American politics has entered an unusual period when jobs and wages, which have long been the most influential economic indicators for everyday voters, have receded into the background before inflation.

On Thursday, the national average per gallon of gas reached $ 4.72, a record high before adjusting for inflation, up 13% from a month ago. Europe’s decision to embargo most Russian oil is likely to lead to even higher gas prices in the coming months, which Americans will feel if more of them hit the roads this summer.

This week, to show that he acknowledges the pain caused by inflation, Biden met with Federal Reserve Chairman Jerome Powell. The two men discussed strategies to try to reduce inflation, which jumped 8.3% from last year. Biden released oil from government stocks to try to curb gas prices, and sought to improve port performance while having little effect on consumer prices.
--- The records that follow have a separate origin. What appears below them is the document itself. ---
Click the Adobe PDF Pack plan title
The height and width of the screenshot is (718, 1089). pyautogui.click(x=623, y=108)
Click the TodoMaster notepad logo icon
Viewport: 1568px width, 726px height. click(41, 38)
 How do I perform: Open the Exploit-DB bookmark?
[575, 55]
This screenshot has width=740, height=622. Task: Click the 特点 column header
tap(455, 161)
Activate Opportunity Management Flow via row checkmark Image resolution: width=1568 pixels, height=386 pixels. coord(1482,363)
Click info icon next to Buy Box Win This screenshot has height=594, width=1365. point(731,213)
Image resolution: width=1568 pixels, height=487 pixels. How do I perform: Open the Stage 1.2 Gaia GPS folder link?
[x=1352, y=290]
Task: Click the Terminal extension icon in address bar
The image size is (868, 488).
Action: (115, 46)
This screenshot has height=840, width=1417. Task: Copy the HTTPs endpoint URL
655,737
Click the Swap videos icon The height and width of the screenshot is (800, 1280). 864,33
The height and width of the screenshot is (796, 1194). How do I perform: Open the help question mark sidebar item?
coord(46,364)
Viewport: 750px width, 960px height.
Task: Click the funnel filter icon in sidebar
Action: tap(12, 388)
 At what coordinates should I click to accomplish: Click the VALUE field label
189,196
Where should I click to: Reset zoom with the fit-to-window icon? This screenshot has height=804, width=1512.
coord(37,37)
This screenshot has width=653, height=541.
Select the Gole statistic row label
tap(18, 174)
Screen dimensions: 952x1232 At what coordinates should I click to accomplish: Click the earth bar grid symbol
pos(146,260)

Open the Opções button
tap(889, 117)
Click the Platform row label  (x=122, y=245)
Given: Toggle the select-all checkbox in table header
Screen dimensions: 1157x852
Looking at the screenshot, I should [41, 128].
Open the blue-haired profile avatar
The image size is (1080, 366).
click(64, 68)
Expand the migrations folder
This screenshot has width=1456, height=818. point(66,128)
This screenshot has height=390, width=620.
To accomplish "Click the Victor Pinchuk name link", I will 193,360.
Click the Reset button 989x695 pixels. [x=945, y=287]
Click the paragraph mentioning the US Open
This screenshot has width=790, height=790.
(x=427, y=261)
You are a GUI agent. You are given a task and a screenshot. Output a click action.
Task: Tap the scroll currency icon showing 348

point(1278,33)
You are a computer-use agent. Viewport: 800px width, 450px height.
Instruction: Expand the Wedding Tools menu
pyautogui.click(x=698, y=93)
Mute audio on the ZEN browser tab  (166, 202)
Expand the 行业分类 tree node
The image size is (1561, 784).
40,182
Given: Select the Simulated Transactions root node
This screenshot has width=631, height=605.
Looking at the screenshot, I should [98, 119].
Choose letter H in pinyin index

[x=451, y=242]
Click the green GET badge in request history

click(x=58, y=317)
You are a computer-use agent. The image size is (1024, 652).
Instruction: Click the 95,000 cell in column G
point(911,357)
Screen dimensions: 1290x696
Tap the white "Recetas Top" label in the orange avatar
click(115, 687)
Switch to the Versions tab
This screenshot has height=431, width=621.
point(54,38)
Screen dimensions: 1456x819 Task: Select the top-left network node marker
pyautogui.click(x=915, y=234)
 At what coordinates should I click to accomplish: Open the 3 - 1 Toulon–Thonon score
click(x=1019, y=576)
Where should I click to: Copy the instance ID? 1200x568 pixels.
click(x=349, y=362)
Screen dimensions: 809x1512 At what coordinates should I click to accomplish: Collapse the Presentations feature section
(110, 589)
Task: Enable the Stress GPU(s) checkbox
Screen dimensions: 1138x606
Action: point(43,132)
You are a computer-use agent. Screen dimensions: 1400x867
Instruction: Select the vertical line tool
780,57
The president said he would “respect the Fed’s independence” as Powell pursues interest rate hikes that aim to cool spending and slow inflation, but could also weaken the economy and labor market.

At the moment, a strong labor market itself is fueling inflationary pressures. Many workers are enjoying almost unprecedented power in negotiations in an economy in which businesses still cannot fill all their jobs.

The number of people who resigned, usually for the best positions with higher pay, was at a record high or close to it at a record high for six months. Companies typically pass on to consumers at least part of their increased labor costs by charging more.

American workers generally enjoy extraordinary job security, with layoffs at almost the lowest level in two decades. The number of people receiving unemployment benefits has fallen to its lowest level in more than 50 years.

However, there is growing concern among investors and some economists about how long growth may last. According to most indicators, inflation-adjusted incomes are falling, thus eroding the solvency of Americans. Eventually, this trend will weigh on the economy, although it is unclear if this could happen. Most economists expect consumer spending to stay healthy this year.

Another headwind for the economy is the rapid rise in Fed rates, which should become the fastest in more than 30 years. The Fed raised its short-term rate last month by half a point, the biggest increase since 2000, to a range of 0.75% to 1%.

This month and in July, two additional rates are expected to be halved. And some Fed officials have suggested in recent speeches that if inflation shows no signs of slowing, they could make another half-point increase in September.

The Fed’s moves have already sharply raised mortgage rates and contributed to a sharp drop in sales of new and existing homes. Rising rates have also led to increased borrowing costs for businesses that may respond by reducing their investment in new buildings and equipment, slowing growth in the process.